The trusts are directly funded by the Masiyiwas, together with other investors. While Tsitsi is unable to reveal the amount of money that has gone into the trusts she is quick to add that funding does not come directly from Econet or its business partnerships, but that the organisation itself invests in various financial instruments.

If the foundation has ambitions to fund programmes across Africa, its reach is already global. Its largest programme, the Capernaum Trust, assists over 40,000 children, many of them orphans. The Trust’s “History Makers,” as they are called, receive scholarships that take them through tertiary education, along with food and medical assistance. Many of the students attend international schools that prepare them for universities worldwide. Indeed several Capernaum Trust students have been admitted to high-end, international institutions including Harvard, Yale, Oxford and Cambridge. The foundation also funds higher-education scholarships for History Makers at Morehouse College, a historically black men’s college in the United States. In Zimbabwe, the foundation has collaborated with the UK’s Council for Assisting Refugee Academics to set up a Virtual Learning Centre for medical students at the University of Zimbabwe, bringing excellent education to the politically troubled country.

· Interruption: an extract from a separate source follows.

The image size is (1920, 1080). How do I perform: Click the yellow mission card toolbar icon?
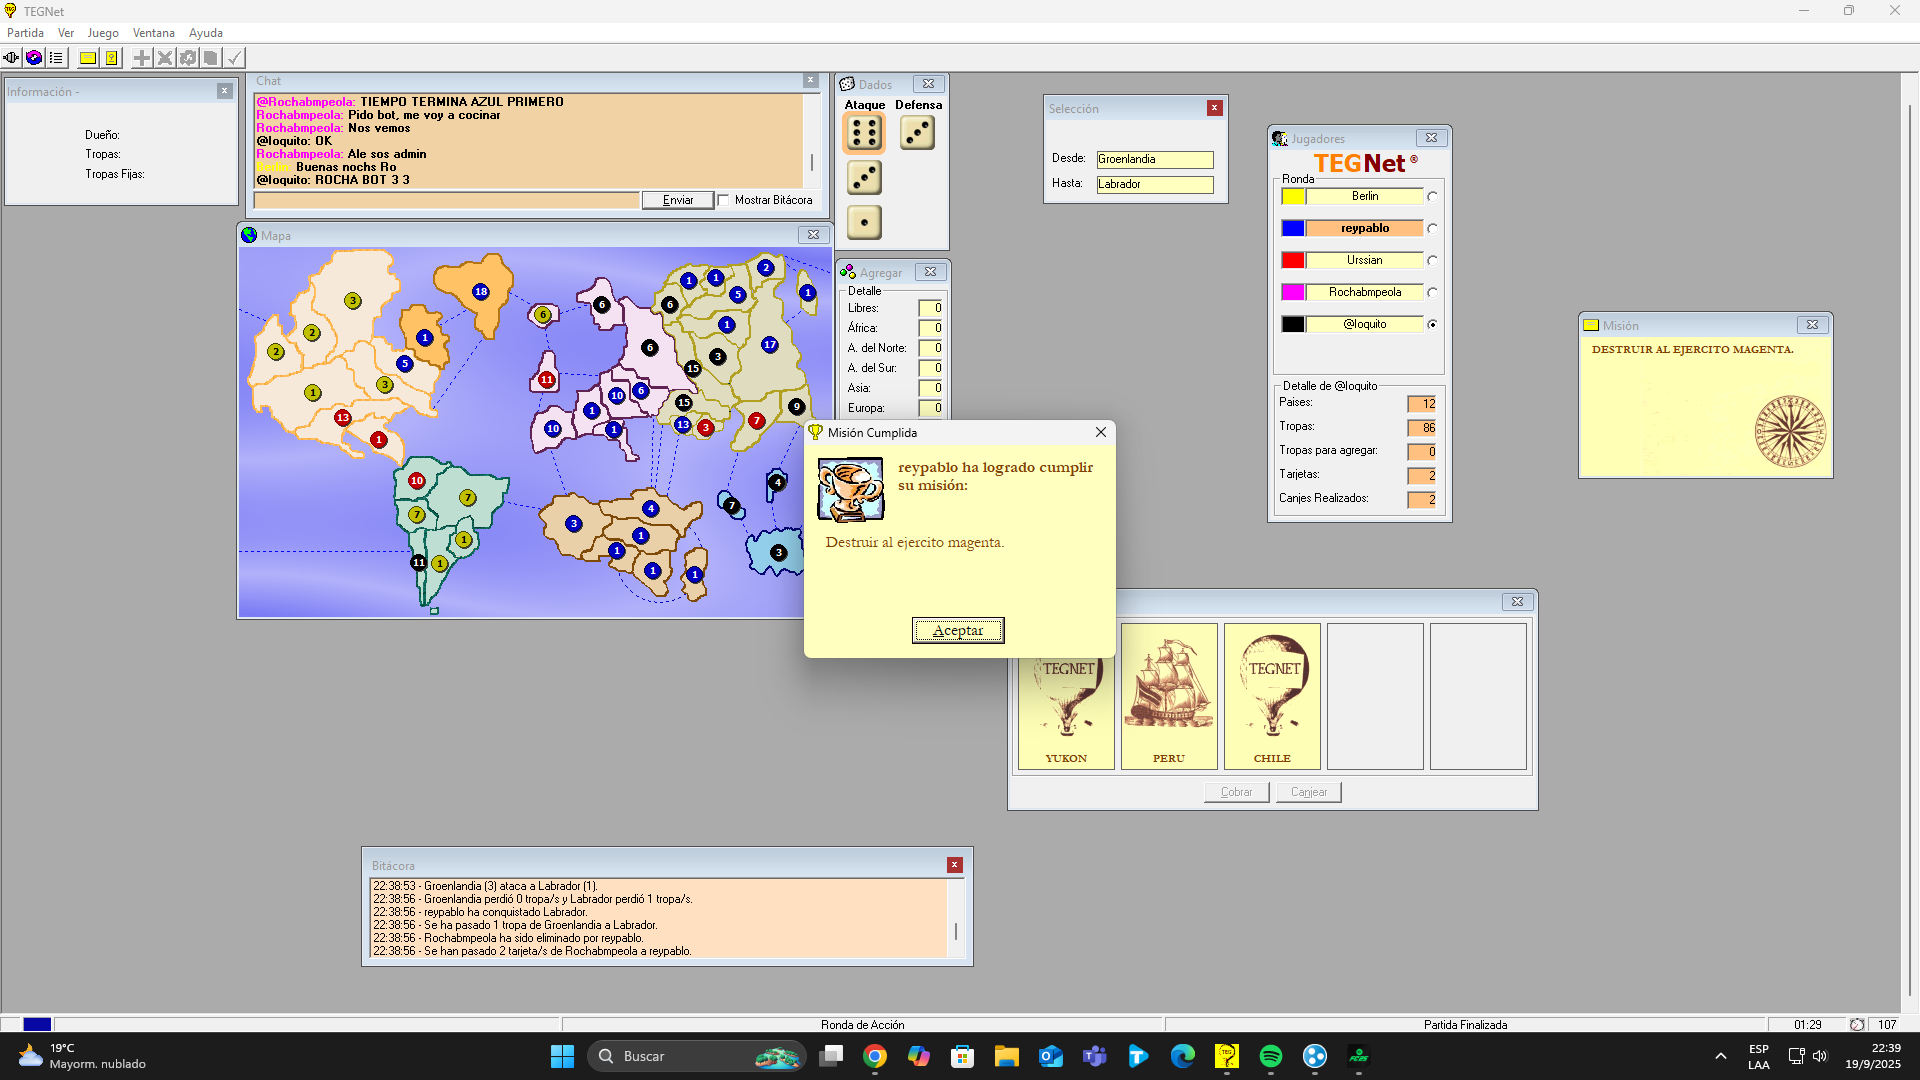pos(88,58)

Tsitsi sees her work as complementing what governments do, rather than competing with it. “We prefer to work with governments. We cannot change the lives of the people if we do not collaborate with respective governments,” she says. “We are not a political party. We provide wholesome education backing and equip these kids with life skills.” She refers to philanthropy as “the third way”, following the government and the private sector, and believes that partnerships between different types of organisations can be very effective. “I personally believe that relationships are beginning to work,” she says.

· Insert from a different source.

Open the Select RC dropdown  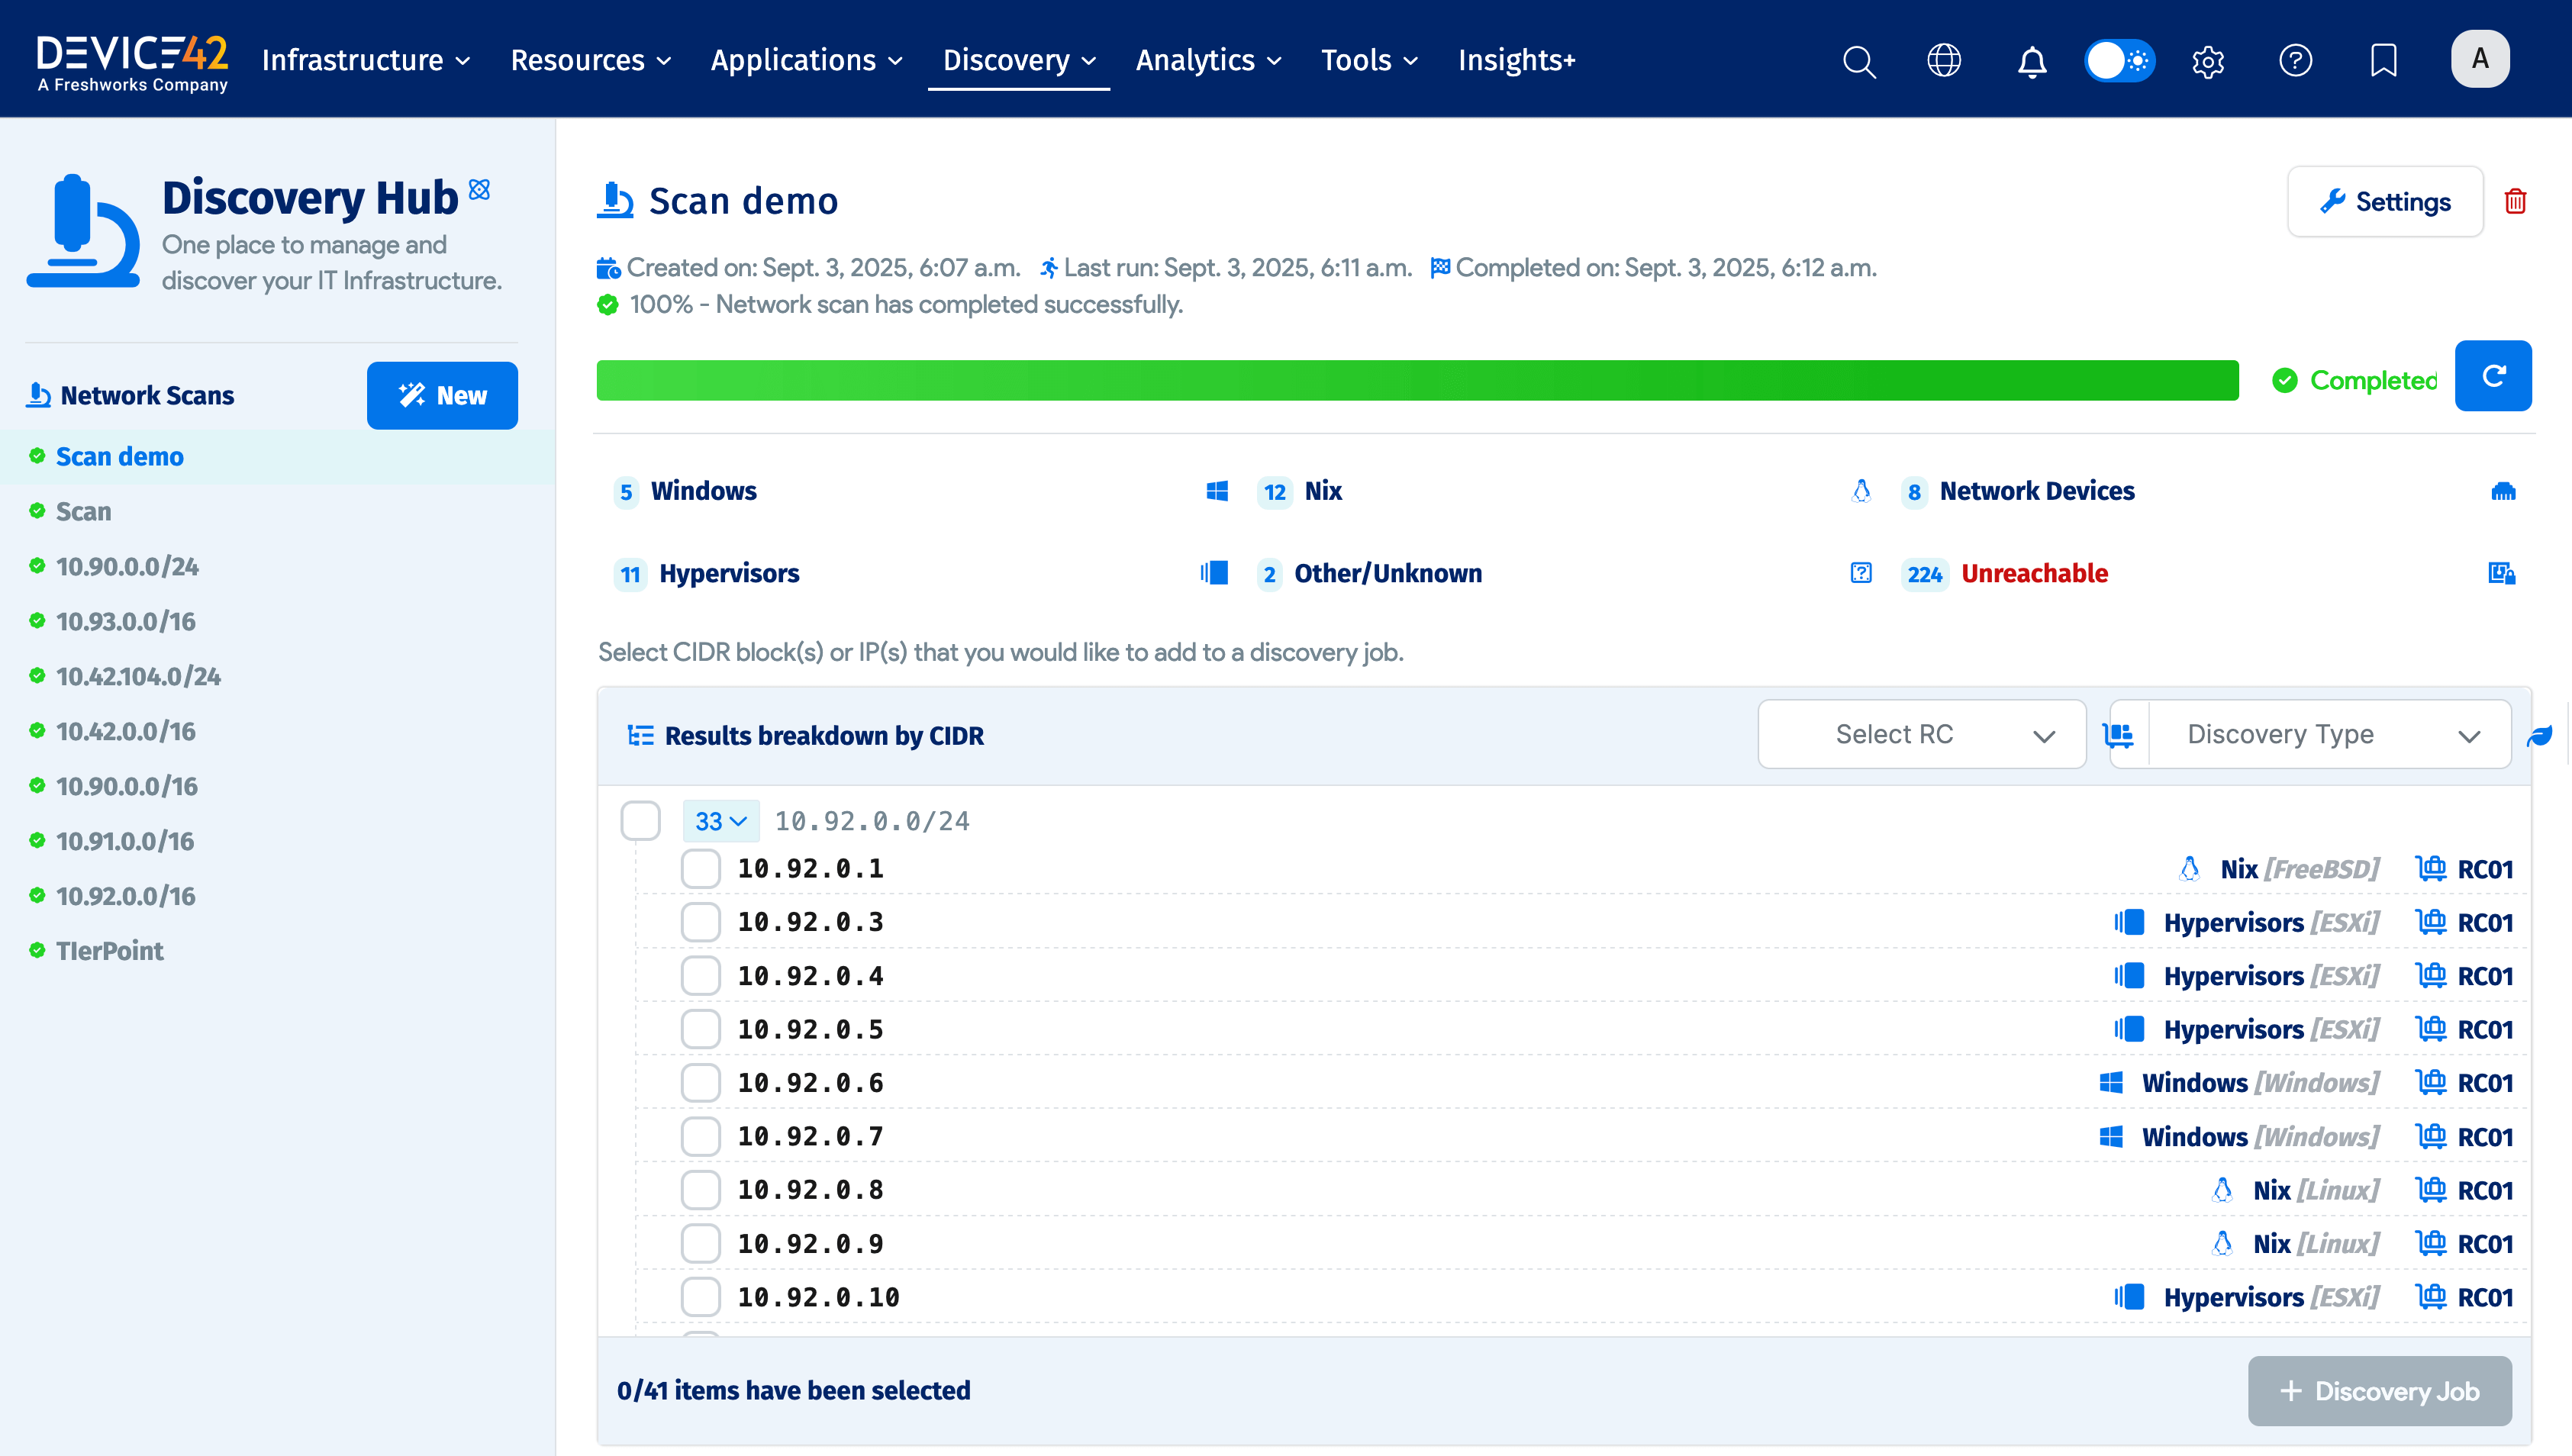pos(1921,734)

All this good work has its challenges which, according to Tsitsi, vary from country to country. Some 50 percent of students from Lesotho drop out of the foundation’s education programmes, she says. “Boys mostly leave our programmes to head cattle while girls elope to get married early.” In other countries where the Higher Life Foundation operates, one of the major problems centres on people and families that suddenly migrate.

Tsitsi believes in the goodness of people – Africa’s businesspeople in particular , who she says are “not selfish by any stretch of imagination” but whom she calls on to use their skills in more effective ways. “Philanthropists need to have good hearts,” she notes, “otherwise the continent will never look so dark.”